◆ Текстовый блок:
..........

Но почему же в таком случае впоследствии Пророк взял свои слова обратно? Ряд западных историков (в их числе шотландский арабист Монтгомери Уотт и француз-марксист Максим Родинсон) предлагают политическое объяснение интересующего нас эпизода. Святилища крылатых божеств, говорят они, служили источником дохода городской правящей верхушки, в которую Мухаммад не был допущен — как он сам считал, несправедливо. Так что, возможно, ему предложили «сделку» на таких приблизительно условиях: если Мухаммад, или архангел Джабраил, или Аллах позволит последователям ислама почитать трех птицекрылых богинь — разумеется, не наравне с Аллахом, а как духовных существ низшего порядка, как тех же, например, ангелов (кому бы помешало, если бы к ангелам, уже предусмотренным исламским богословием, добавились еще три, любимые горожанами и зарабатывающие городу деньги?), — то преследования мусульман прекратятся, а Мухаммад войдет в число правителей Мекки. Не исключено, что Мухаммад в какой-то момент поддался искушению.

..........

◆ Исходные материалы:
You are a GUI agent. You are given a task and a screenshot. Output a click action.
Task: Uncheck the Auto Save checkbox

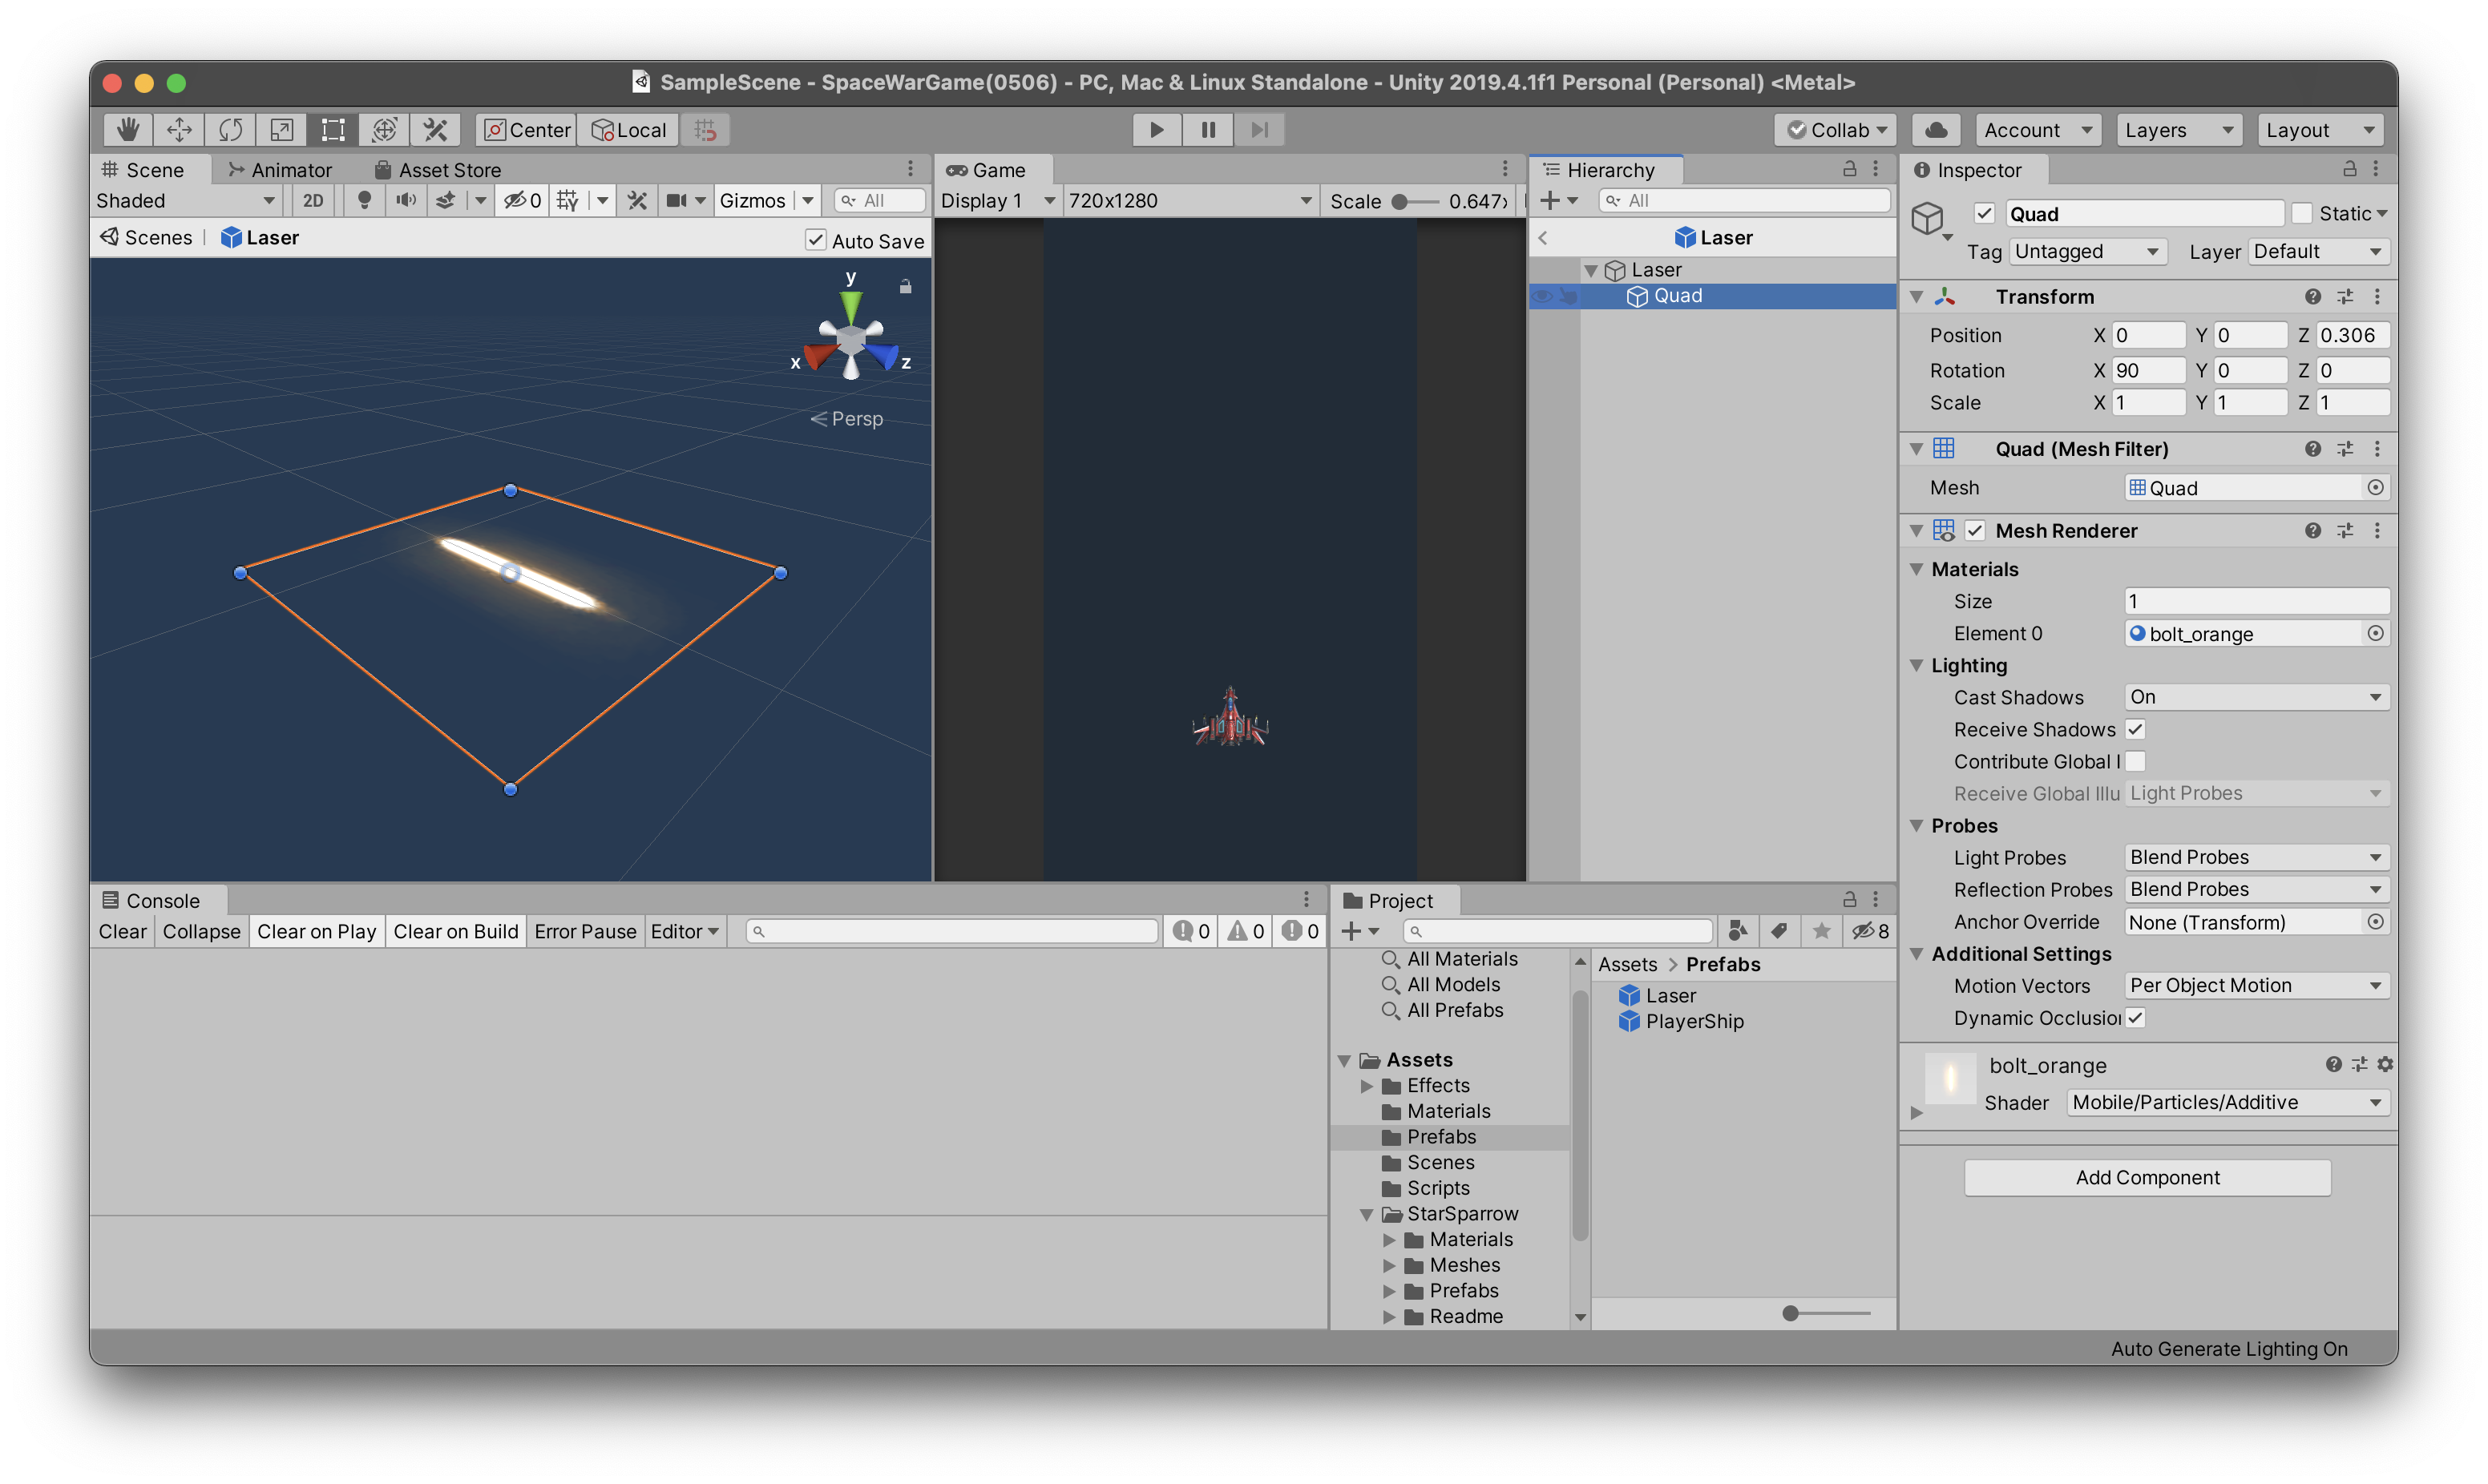[816, 240]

..........

◆ Поставленная задача A:
Переведите на английский язык предложение из текстового блока: «Не исключено, что Мухаммад в какой-то момент поддался искушению.»
◆ Поставленная задача B:
Определите, соответствуют ли текстовому блоку утверждения (i), (ii) и (iii). На каждое ответьте «да» или «нет» и приведите решающие слова текста дословно.
(i) Монтгомери Уотт назван шотландским арабистом.
(ii) Мухаммад входил в правящую верхушку города.
(iii) Трех богинь предлагалось почитать наравне с Аллахом.

◆ Письменный ответ A:
It is possible that Muhammad at some point gave in to temptation.

◆ Письменный ответ B:
(i) Да: «шотландский арабист Монтгомери Уотт».
(ii) Нет: «в которую Мухаммад не был допущен».
(iii) Нет: «разумеется, не наравне с Аллахом».